2018: Resolutions.

Every single year millions upon millions of people set out to lose weight,quit smoking, stress less, what have you.

Every year for me it’s been to lose weight. And every year it’s never happened, ha!

I’m taking a different approach this year.

On the daily I’m “Mommy”. At school I’m “Quinn’s mom” or “Harper’s mom”. I’m “coach” to Quinn’s basketball team, daughter, friend. And I’m beyond blessed to be all of those things. It’s a good life. I have everything I’ve ever prayed for and thank God for this life every day.

Realistically though,  my days go:

Chauffeur, maid, nurse, toilet scrubber, boo boo kisser, hair braider, dog walker, teeth brusher, cat vomit picker upper, waffle maker, butt wiper, wine glass maker, small business owner, snack giver and bed maker. The list could be hundreds of pages long.

One thing that all of THOSE things don’t have in common? They have nothing to do with me.

I’ve fallen into the pattern of life where I feel guilty getting a pedicure, or hesitant to add that $20 drugstore night cream to my shopping cart. Don’t even get me started on going to the salon, because highlights are expensive and I only last a few months before box dying my hair back to its dark roots.

Self care ain’t cheap people.

Six days after having Harper I turned 28 and thought I wanted to go into my thirties as happy and as physically fit as I could. So I took the most intimidating leap of my life by joining a crossfit gym. I begged my husband for just 3 months knowing our oldest was about to start private school and didn’t want to be a financial burden. (hi, mom guilt!)

It was the best 3 months of my life. And when the 3 months were up? Saddest day ever. I remember hugging my one female coach who I absolutely adored and thanking her for everything and then silently sobbing on my way to the car.

For three months I had something for myself. And I think that’s what I was so upset about. Even thought Harper was still a baby and I usually has to rush home to nurse her and put her to bed, it was mine. Nothing to do with my kids or family, it was an hour I could socialize with some amazing people and do something for my carb loving self.
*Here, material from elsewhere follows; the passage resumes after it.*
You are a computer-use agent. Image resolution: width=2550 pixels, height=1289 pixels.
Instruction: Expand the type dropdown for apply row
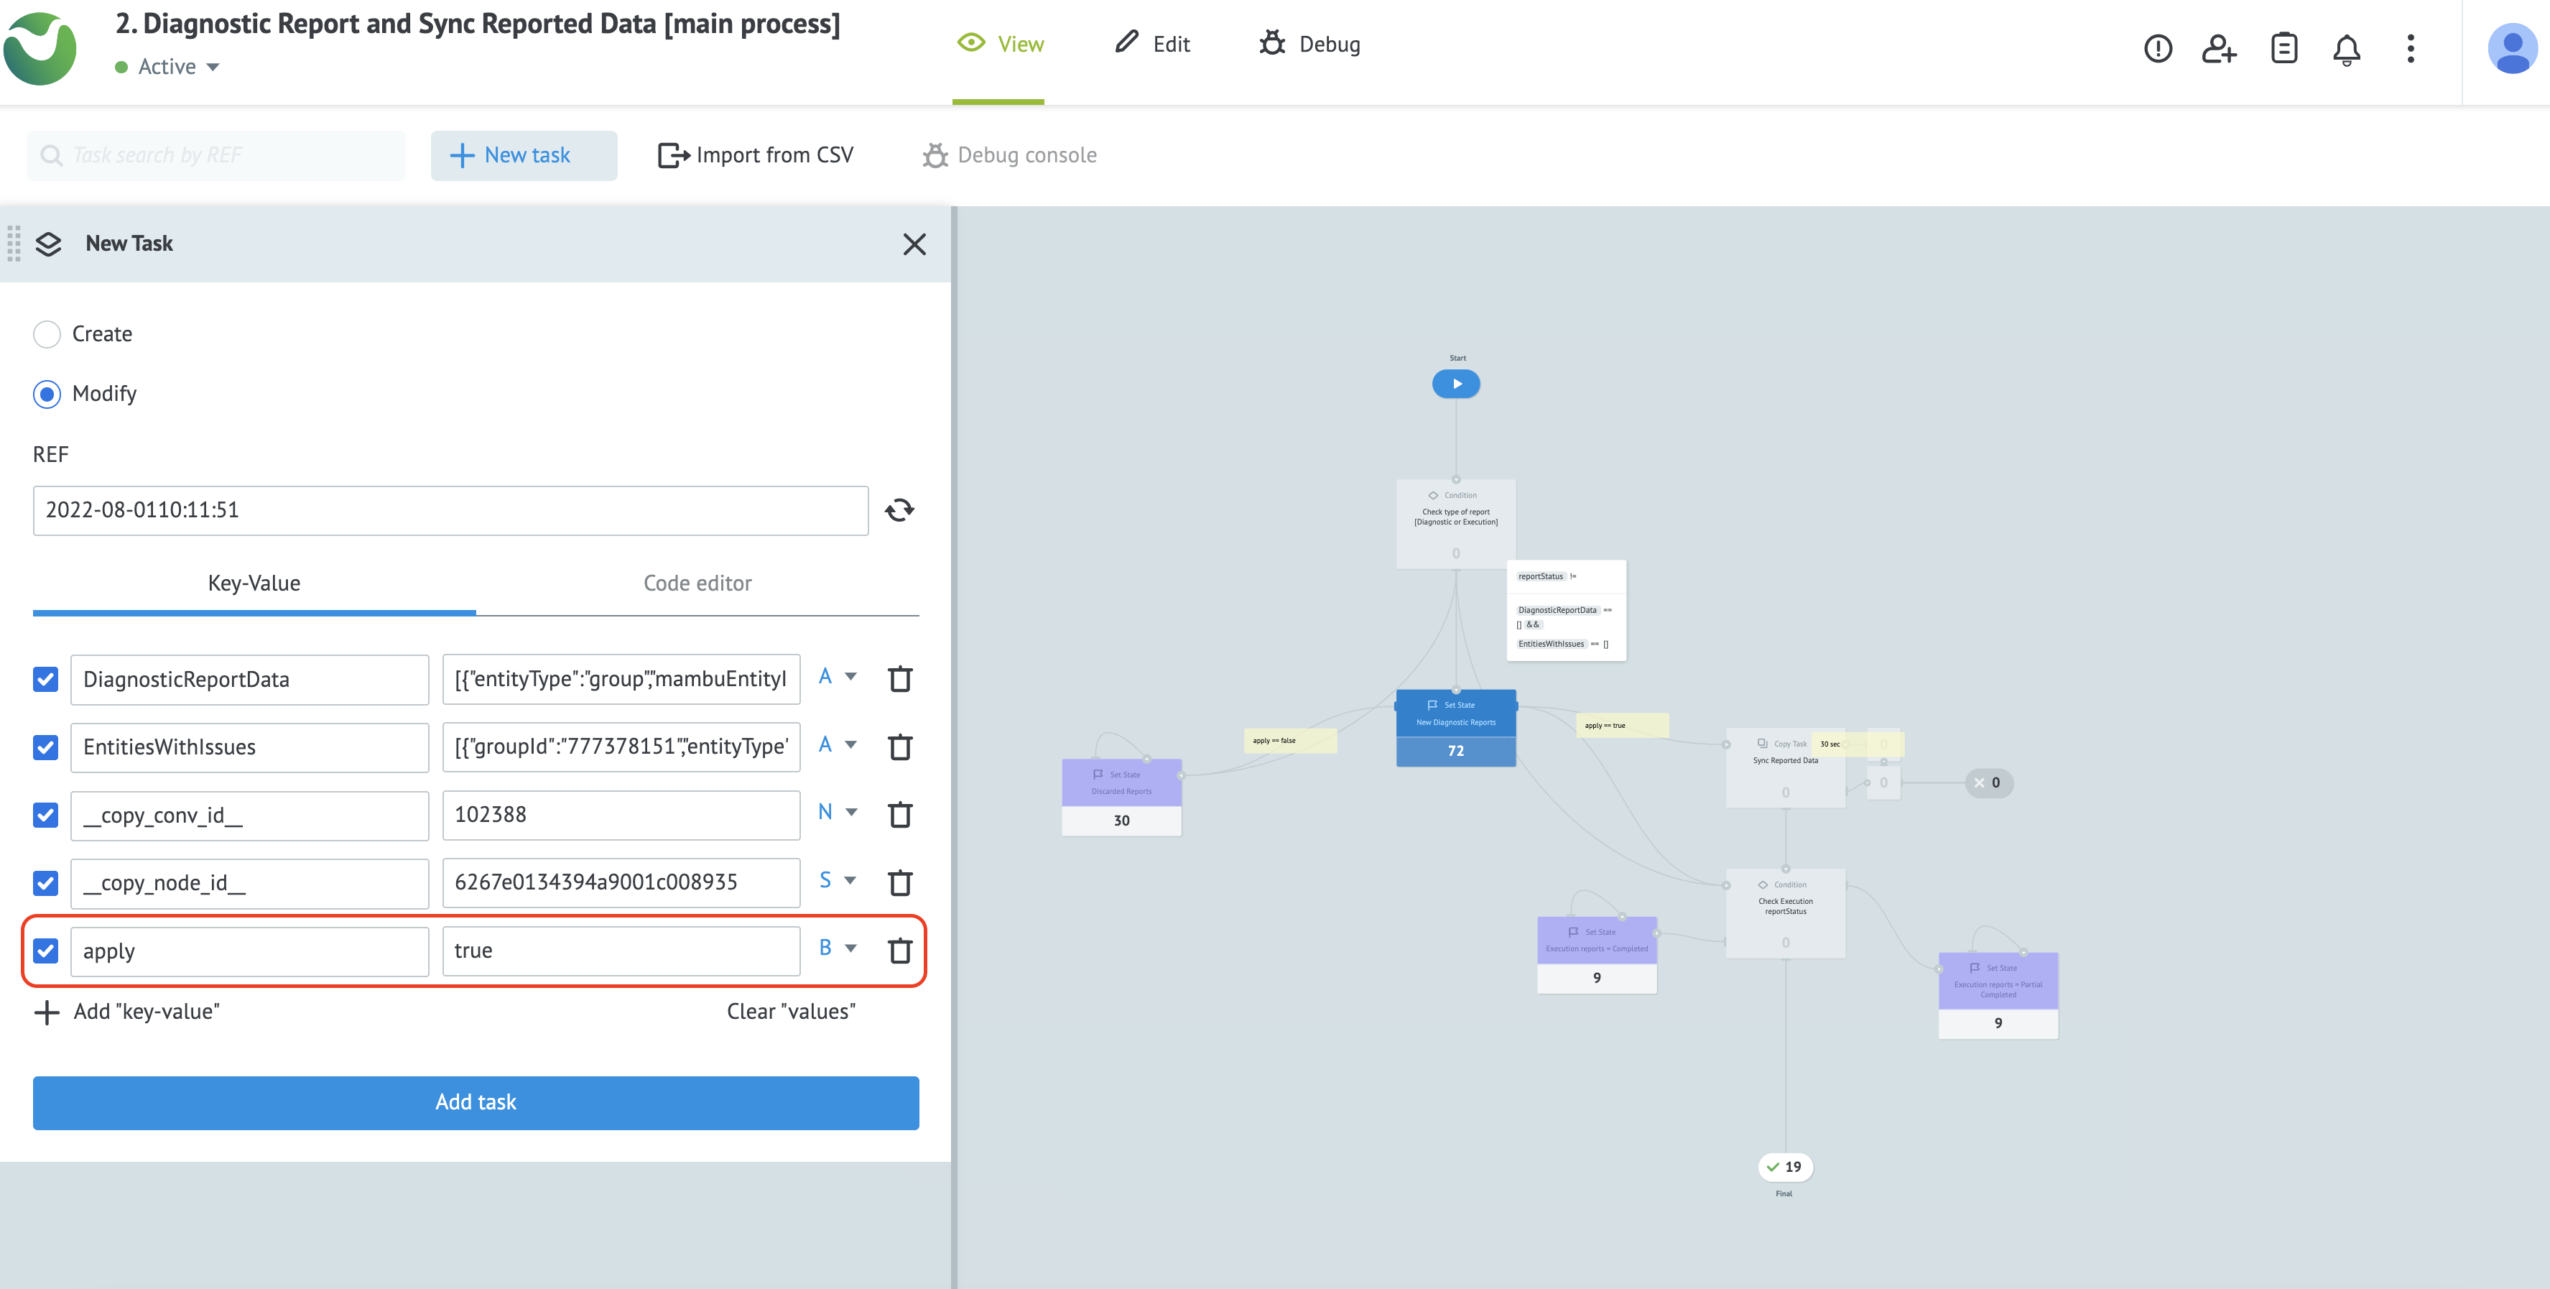point(837,948)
And the irony of it all? Quinn and Harper are now part of that same gym with their Crossfit Kids program.

If that’s not the story of my life I don’t know what is.

The saying “you can’t pour from an empty cup.” could not ring more true right now. I’m reaching the end of my baby having season of life in the trenches. And after all those years of putting my body, mind and everything into it, I’m excited to come out of the other end.

My entire December was spent unloading hundreds of wine glasses to the post office every.single.day. Usually with three kids in tow. And it killed me lol. I started my small little Etsy shop In hopes of being able to help out with tuition and anything else I could. And to be honest? I thought it would give me a more satisfying feeling of doing something for myself. But again it’s not for me. It’s for my family. Which I am PSYCHED about don’t get me wrong. I’ll never complain about working for a little fun money. I just honestly thought it would fulfill me in a different way.

I realize I’m bottom of the totem pole. Once Quinn was born that was it for me. These babies are the reason for everything good in my life and I’ll do whatever I can for them to have the best childhood possible. Those little faces have kept me happy and 100% theirs for the last 7.5 years. They’ve consumed all of me. Every last bit. Physically and emotionally.

But Hazel is closing in on 2.5 and it’s like I can finally sit back and breathe a little. It’s a good time for me to find whatever it is I need to find to fill that “me” void.

So this year I will cross my fingers and pray to Jesus that I can find something that helps me with this resolution. My resolution to be more selfish.

To let go of the g u i l t. Because I deserve to have something that keeps me sane. Something that benefits my mental health. Because honestly?

Anxiety is a real thing.

It only took me 32 years to have it slap me in the face.

I’d love to hear what other moms do to keep their sanity! Weekly manicures?  Massages? Cleaning ladies? This seems more like a wish list than a question, ha!






Comments

  1. Thanks for sharing this, Andrea! I too, feel that I am at a crossroads right now. My youngest is almost 3, the longest I have not been pregnant since 2007! I am not sure if we are going to have that, 1 more baby or not and although I am still very busy, I am seeing that I am starting to have more time for myself. I would like to find something just as fulfilling as being a full-time mom has been but not sure what that looks like just yet. I would like to go back to school but not sure what. I am praying that God will point in me the right direction this coming year, too.